Bondad. Antídoto contra el cansancio
El mal produce cansancio; es realmente agotador, merma las fuerzas, aborta la esperanza, constituye un freno para el desarrollo personal porque no crea, destruye; no aporta luz sino oscuridad. Y hoy día las noticias negativas giran cual veletas a la intemperie inundando el quehacer de todos nosotros y en numerosas ocasiones ni siquiera tenemos la certeza exigida por el código deontológico periodístico de que respondan a la verdad. Las fake news hace tiempo que se han asentado cómodamente en ciertos medios y revolotean y se expanden por doquier como oscuras cenizas sembrando equívocos y dudas.
Si esta realidad provoca desasosiego, cómo no va a producirlo el mal trato sea cual sea el lugar donde se produzca. La machaconería, la queja reiterada, la altisonancia o la constante alusión a los aciertos personales en detrimento de lo que hacen los otros, junto a los reproches constantes, las ironías y demás generan hartazgo, de eso no hay duda. Por el contrario la bondad, que no es ñoñería precisamente sino el rasgo de una gran reciedumbre y madurez, aligera la existencia, inunda de paz nuestro corazón. Parece que no venga al caso, pero ignoro por qué algunos críticos de cine califican negativamente determinadas cintas en las que se destacan la amabilidad, la valentía, la generosidad, el respeto, la gratitud —el bien, en suma que va acompañado de la alegría—, y rubrican el valor de otras películas en las que predomina la negatividad. Es algo que llama la atención, especialmente cuando la principal reserva que se aprecia en el análisis del film en cuestión es precisamente lo relativo a esos aspectos espirituales aunque el resto sea poco menos que impecable. Demasiadas reticencias ante la bondad cuando la realidad es que un espectador sin prejuicios abandonará la sala de proyección sereno y encantado de haber tenido la ocasión de visualizar lo que al menos en su interior reconoce como lo más deseable para sí mismo y para los demás.
Dicho esto, gran parte de la sociedad está deseosa del bien. Vivimos sin zozobras cuando en el escenario en el que nos desenvolvemos prima el esfuerzo por agradar al otro, en una especie de porfía para ver quién se da más en el amor. Hay transparencia en la conducta de una persona abnegada, que muestra su afán por compartir lo que posee, sean dones o bienes materiales. Y siempre, invariablemente, los gestos de quienes así actúan llaman positivamente la atención. Íntimamente desearíamos ser como aquellos que nos sorprenden con su humildad, sencillez, mansedumbre, paciencia, que destacan los valores ajenos y no murmuran… Una riqueza que todos tenemos; no es privativa de unos cuántos. Cuando san Felipe Neri aconsejaba a los niños descarriados que condujo por el sendero del bien: «sed buenos, si podéis», no negaba la posibilidad de ejercitar la bondad, sino que era una especie de reto que les ponía. Su alegría fue el lienzo sobre el que dibujó para ellos el más hermoso hogar que soñaron poseer.

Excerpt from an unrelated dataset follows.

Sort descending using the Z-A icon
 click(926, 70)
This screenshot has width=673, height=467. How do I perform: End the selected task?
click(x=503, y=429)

La bondad es un activo que genera todas las riquezas que el mundo no puede dar. Es un caudal de energía, antídoto para el cansancio y el sufrimiento. El papa Francisco en 2018 se dirigió a un grupo de jóvenes recordando el papel que podían realizar especialmente entre los niños que sufren, que viven la trágica experiencia del maltrato y la soledad, invitándoles a ser «generosos canales de bondad y bienvenida» para ellos. Séneca en sus Cartas morales a Lucilio había plasmado una idea importante: «Una gran parte de la bondad consiste en desear ser bueno». Ese anhelo ya es una forma de bondad, el inicio de la misma. Pero aún hay algo más que este gran filósofo, político, orador y escritor romano puso de relieve: «Hombre bueno nadie lo es ciertamente sin la ayuda de Dios: ¿puede alguien, acaso, elevarse por encima de la fortuna, de no ser ayudado por Él?». Es evidente que en la bondad hay sabiduría y gracia, esa que incesantemente riega nuestro corazón. No lo olvidemos: «Haciendo el bien nutrimos la planta divina de la humanidad; formando la belleza, esparcimos las semillas de lo divino». (Schiller).